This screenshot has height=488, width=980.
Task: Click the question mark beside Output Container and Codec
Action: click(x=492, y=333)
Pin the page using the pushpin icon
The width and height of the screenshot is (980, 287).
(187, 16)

* * *

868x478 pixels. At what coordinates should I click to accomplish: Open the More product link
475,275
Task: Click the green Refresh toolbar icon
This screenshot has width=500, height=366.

...

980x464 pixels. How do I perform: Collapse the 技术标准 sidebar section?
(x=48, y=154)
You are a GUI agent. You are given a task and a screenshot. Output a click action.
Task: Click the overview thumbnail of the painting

YOUR OBJECTIVE. All lines of the records containing "icon" should be shown.

TASK RESULT.
Pin the page using the pushpin icon
Task: Click the green Refresh toolbar icon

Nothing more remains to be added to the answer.